### [YOUR ASSIGNMENT]
Search the records for the word "logo" and report each line that has it.

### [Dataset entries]
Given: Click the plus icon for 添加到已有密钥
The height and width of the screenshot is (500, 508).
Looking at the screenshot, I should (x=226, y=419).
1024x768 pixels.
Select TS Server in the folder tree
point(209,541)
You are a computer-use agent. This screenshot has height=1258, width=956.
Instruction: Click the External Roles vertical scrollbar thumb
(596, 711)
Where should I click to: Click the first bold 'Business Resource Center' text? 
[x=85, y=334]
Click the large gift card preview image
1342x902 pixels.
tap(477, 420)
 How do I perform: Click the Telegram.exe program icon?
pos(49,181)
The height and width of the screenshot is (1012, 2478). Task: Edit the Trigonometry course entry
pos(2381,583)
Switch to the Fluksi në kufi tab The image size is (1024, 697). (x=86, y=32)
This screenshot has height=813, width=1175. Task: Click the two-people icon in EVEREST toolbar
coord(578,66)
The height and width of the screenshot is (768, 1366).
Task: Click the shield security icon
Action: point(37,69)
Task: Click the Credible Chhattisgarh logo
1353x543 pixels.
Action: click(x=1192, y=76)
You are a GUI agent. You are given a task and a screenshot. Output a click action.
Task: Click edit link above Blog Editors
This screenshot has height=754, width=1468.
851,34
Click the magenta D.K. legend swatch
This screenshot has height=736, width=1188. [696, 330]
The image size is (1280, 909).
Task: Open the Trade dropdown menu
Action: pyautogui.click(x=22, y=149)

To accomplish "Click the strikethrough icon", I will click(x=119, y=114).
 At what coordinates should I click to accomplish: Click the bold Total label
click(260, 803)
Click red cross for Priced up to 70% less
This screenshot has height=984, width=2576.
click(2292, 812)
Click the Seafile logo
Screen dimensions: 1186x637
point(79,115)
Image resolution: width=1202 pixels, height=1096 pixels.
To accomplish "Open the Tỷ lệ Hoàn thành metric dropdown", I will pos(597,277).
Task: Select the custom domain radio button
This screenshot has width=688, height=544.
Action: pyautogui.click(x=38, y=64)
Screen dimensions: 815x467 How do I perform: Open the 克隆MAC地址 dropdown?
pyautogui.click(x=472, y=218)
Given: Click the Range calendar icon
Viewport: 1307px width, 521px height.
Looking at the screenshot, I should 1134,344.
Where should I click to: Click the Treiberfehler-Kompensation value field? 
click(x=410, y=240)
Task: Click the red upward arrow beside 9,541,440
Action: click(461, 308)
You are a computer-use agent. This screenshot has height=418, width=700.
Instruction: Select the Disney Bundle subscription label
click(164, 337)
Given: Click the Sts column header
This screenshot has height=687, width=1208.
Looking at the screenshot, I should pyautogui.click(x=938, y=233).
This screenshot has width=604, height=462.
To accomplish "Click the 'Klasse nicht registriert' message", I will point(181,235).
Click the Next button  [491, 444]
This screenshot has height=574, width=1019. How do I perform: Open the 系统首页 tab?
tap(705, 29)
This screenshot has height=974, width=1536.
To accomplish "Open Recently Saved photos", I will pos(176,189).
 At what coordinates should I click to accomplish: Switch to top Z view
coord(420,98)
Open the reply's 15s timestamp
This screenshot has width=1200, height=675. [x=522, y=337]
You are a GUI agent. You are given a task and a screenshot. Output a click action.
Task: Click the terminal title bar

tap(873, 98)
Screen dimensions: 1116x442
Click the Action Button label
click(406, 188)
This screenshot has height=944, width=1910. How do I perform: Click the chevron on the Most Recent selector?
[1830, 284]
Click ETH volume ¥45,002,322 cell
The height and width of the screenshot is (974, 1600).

### [WRITTEN RESPONSE]
Task: Click the Credible Chhattisgarh logo
Click the Seafile logo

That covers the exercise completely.